## Start

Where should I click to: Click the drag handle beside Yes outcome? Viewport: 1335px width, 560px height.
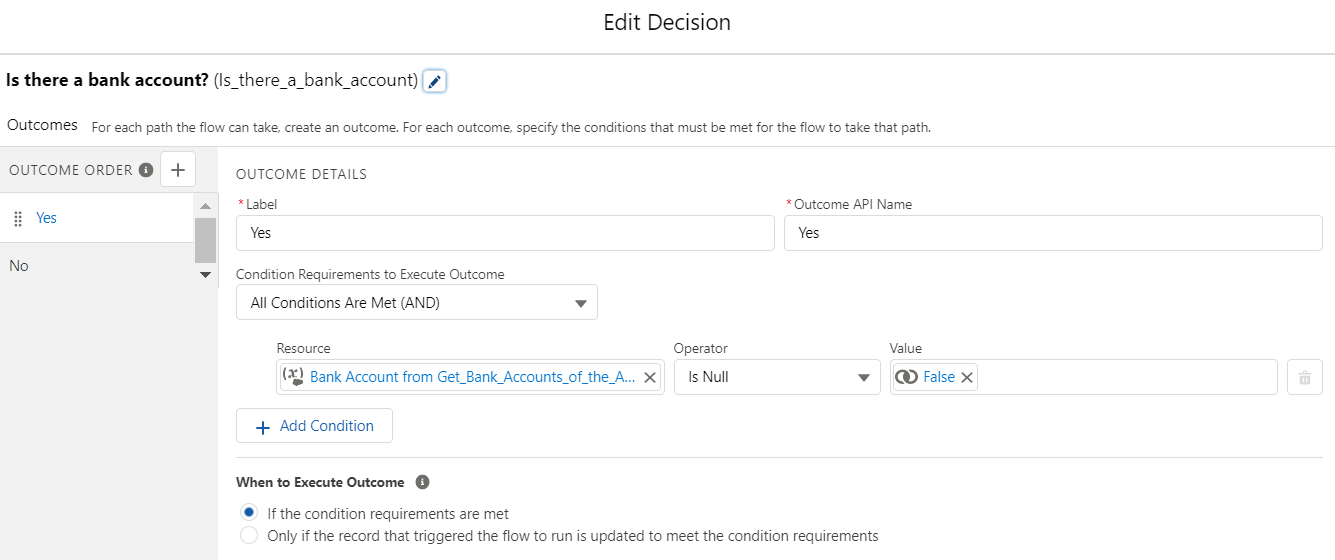tap(18, 218)
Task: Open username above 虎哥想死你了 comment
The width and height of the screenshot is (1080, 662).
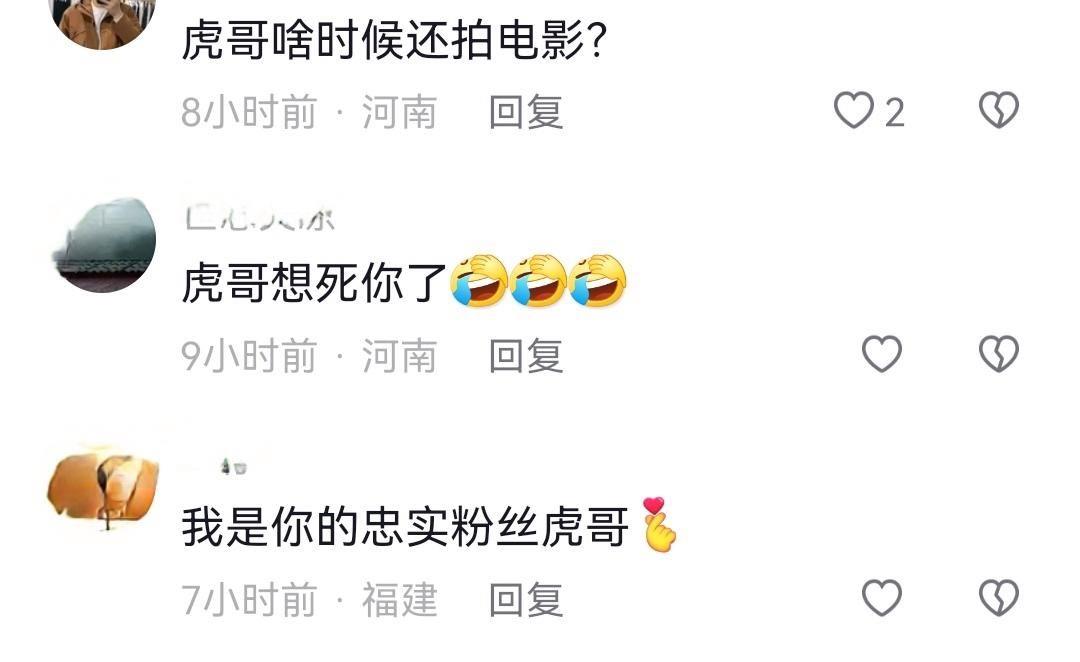Action: (260, 219)
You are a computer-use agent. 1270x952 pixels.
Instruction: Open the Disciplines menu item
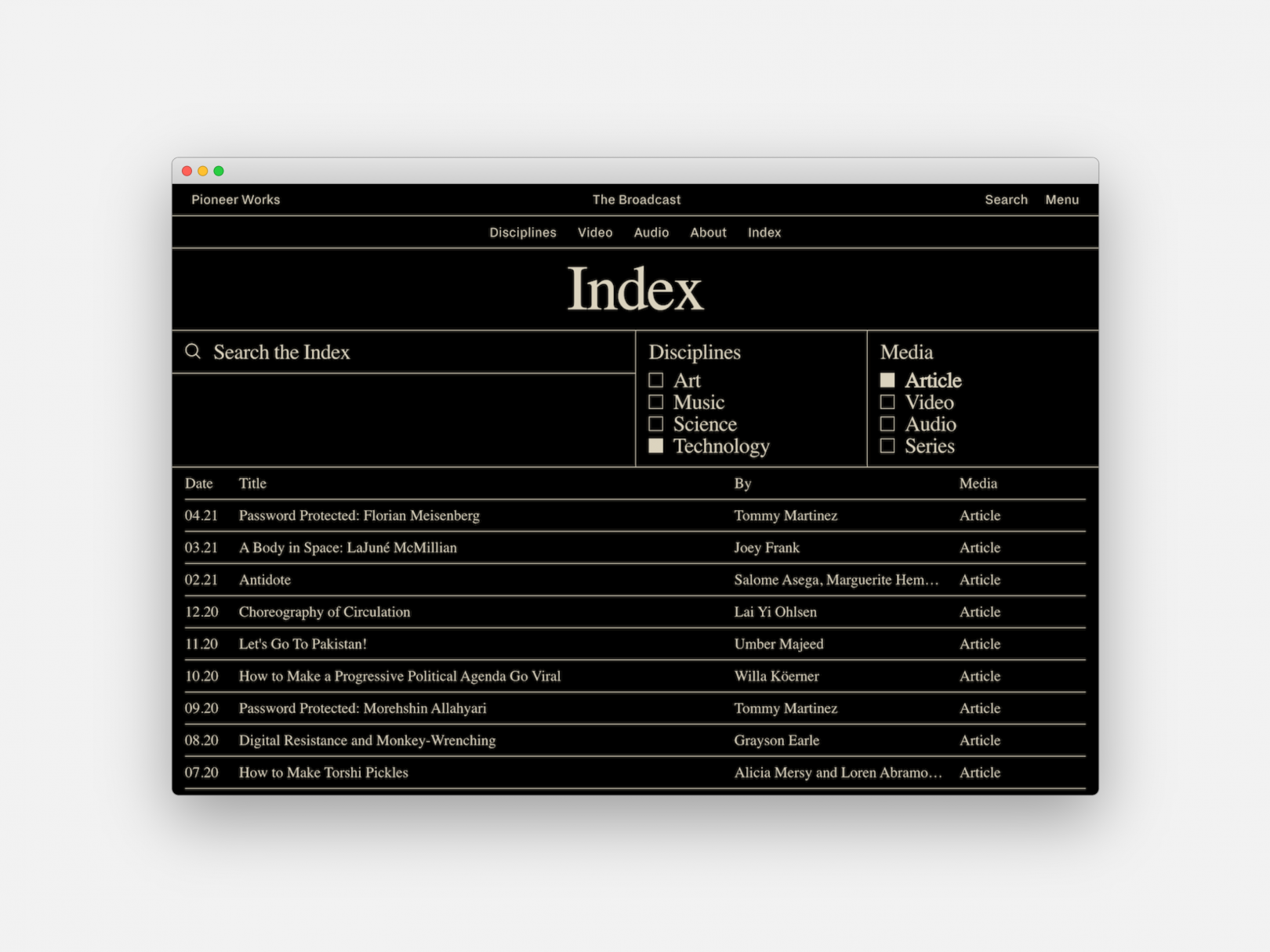[x=522, y=232]
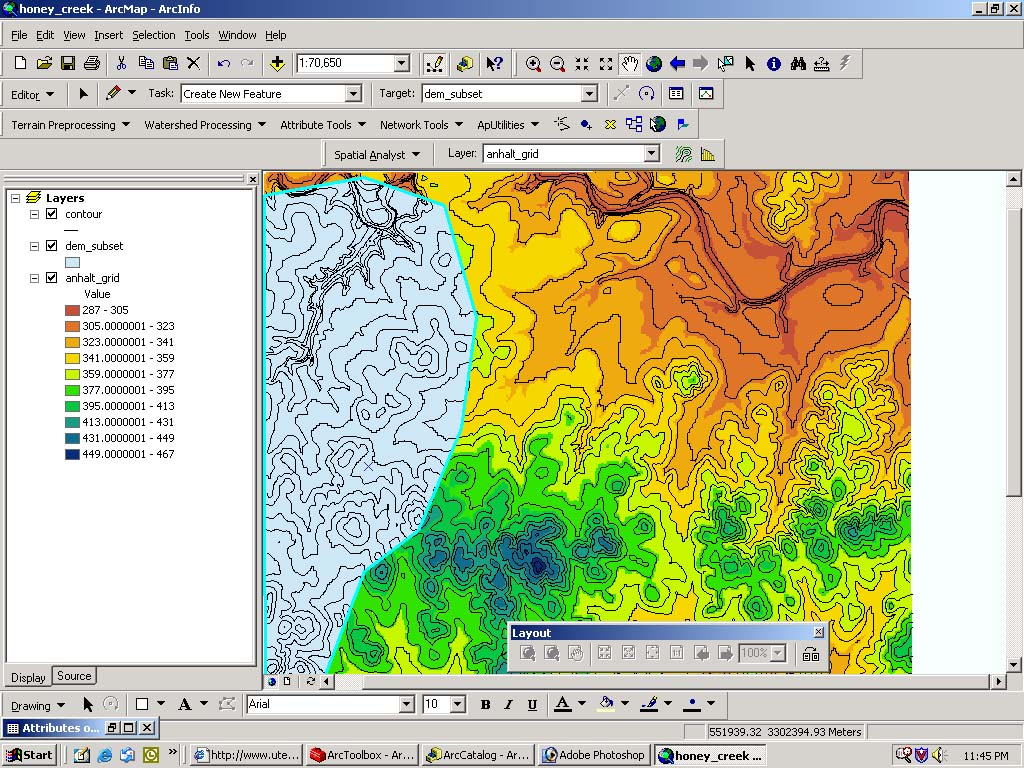Turn off the anhalt_grid layer checkbox
This screenshot has height=768, width=1024.
point(52,278)

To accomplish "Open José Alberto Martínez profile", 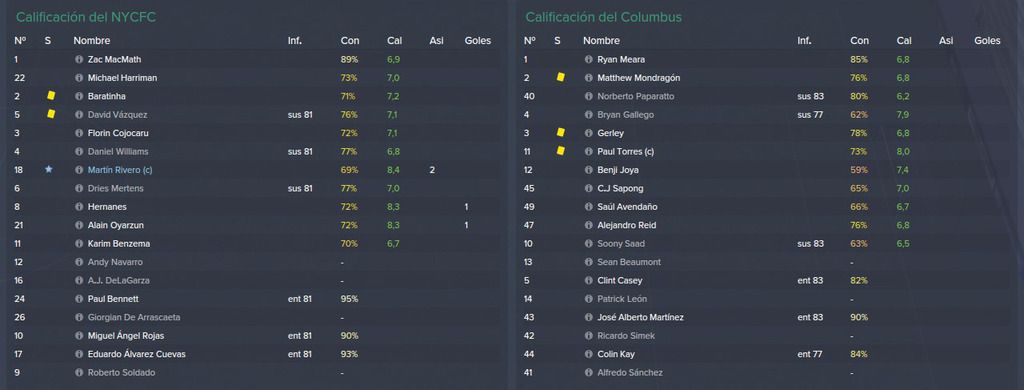I will point(641,317).
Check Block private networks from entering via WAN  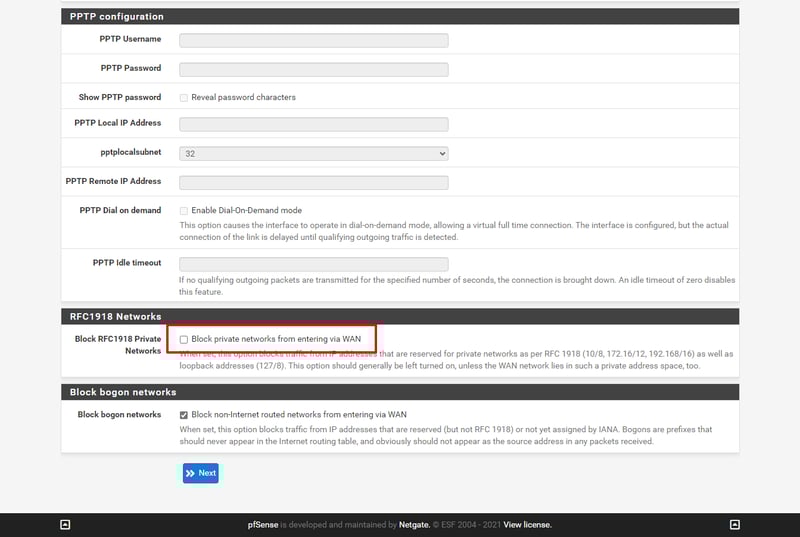(184, 340)
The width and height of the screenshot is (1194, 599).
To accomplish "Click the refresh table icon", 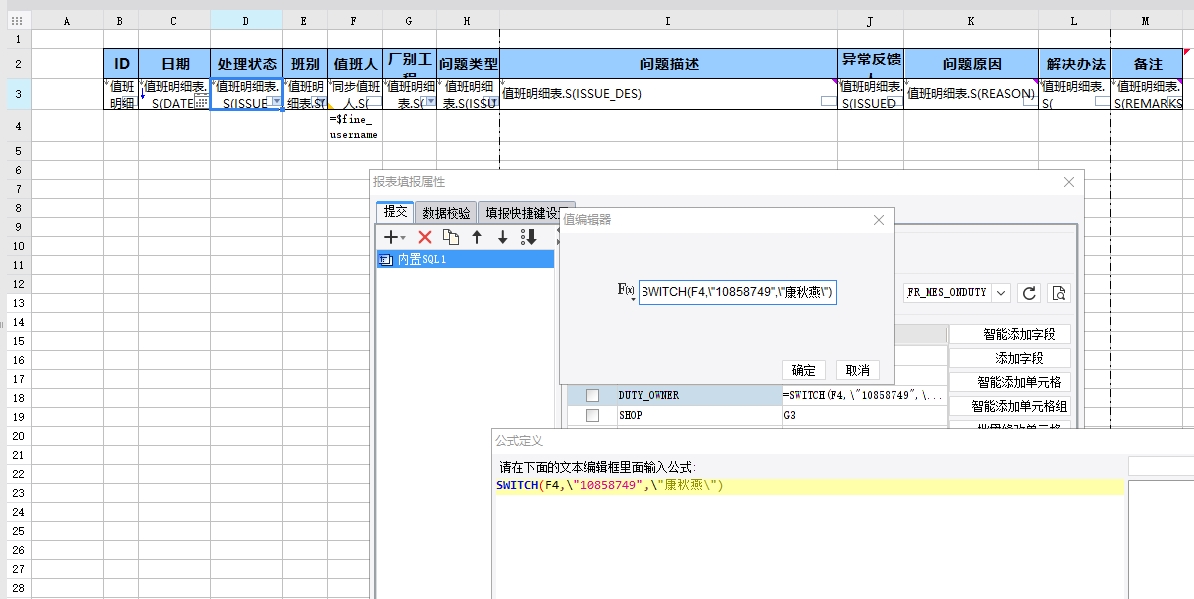I will (1028, 293).

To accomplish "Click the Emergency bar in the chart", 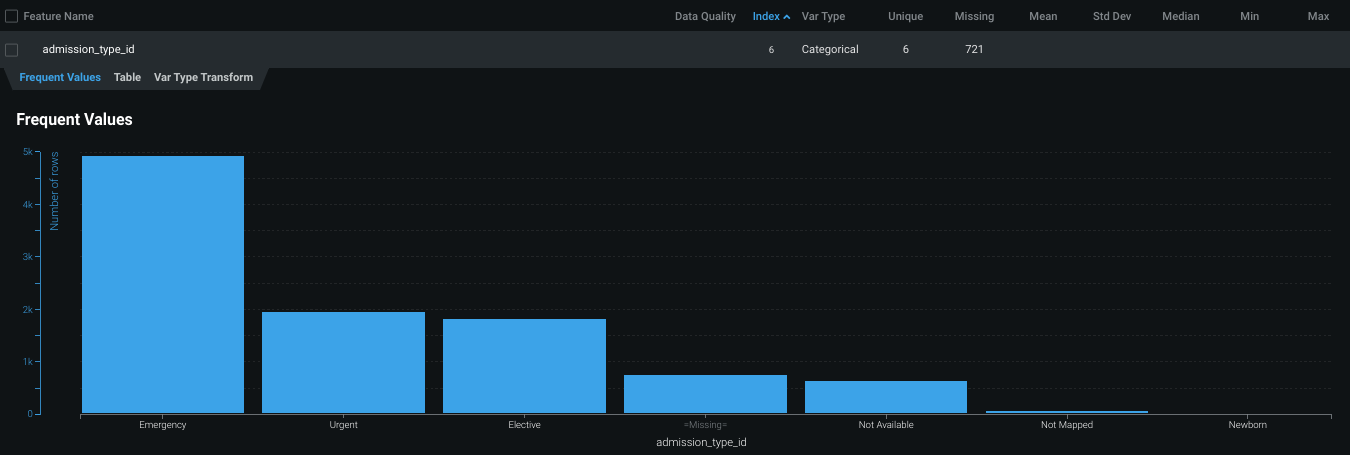I will pos(163,285).
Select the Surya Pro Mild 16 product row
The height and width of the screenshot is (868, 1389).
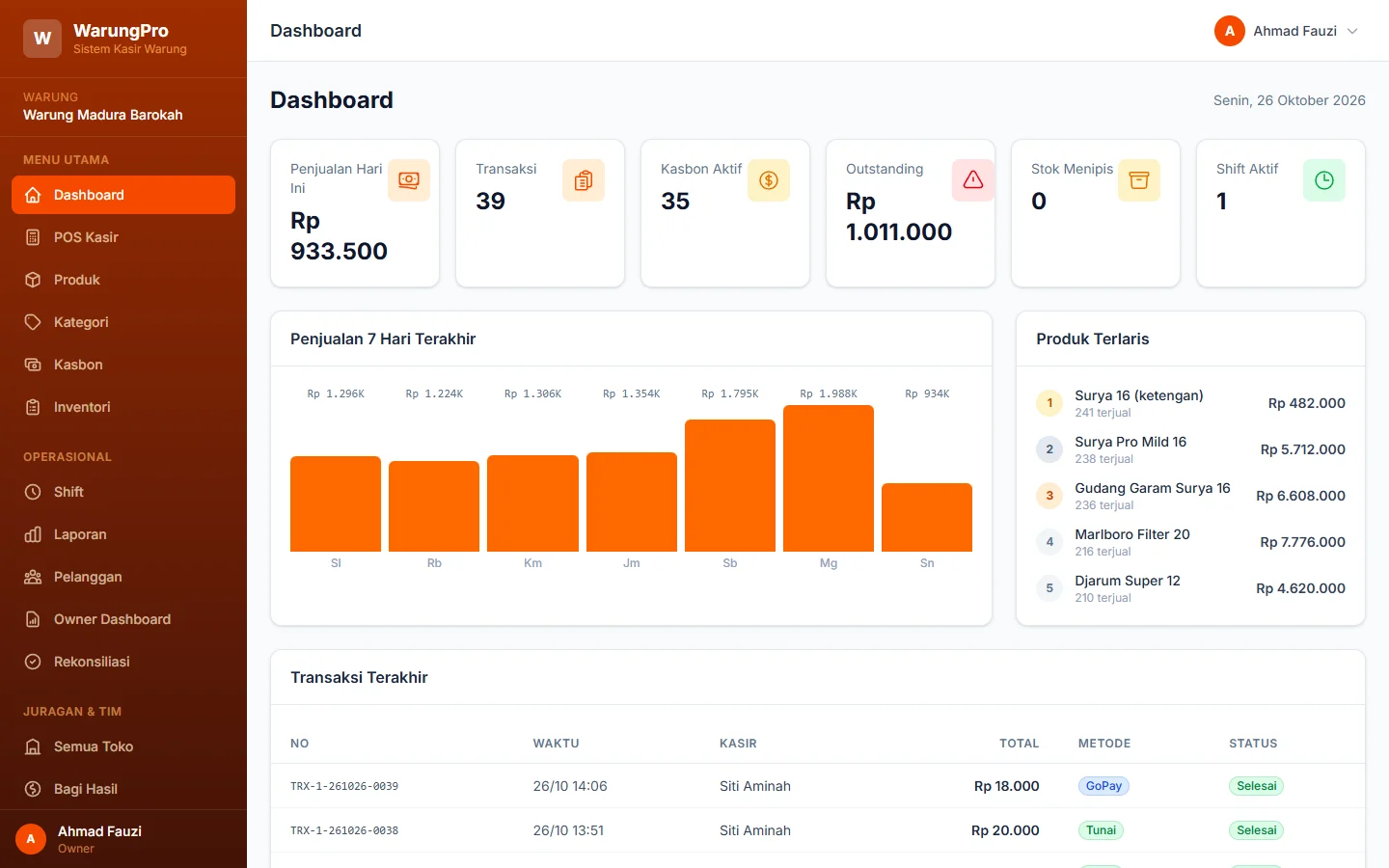[1190, 449]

## End

SET PROBLEM: Show every line in the rows above that contains the word "screenshot".

THE RESPONSE:
The width and height of the screenshot is (1080, 662).
This screenshot has height=768, width=1024.
The width and height of the screenshot is (1194, 599).
The height and width of the screenshot is (868, 1389).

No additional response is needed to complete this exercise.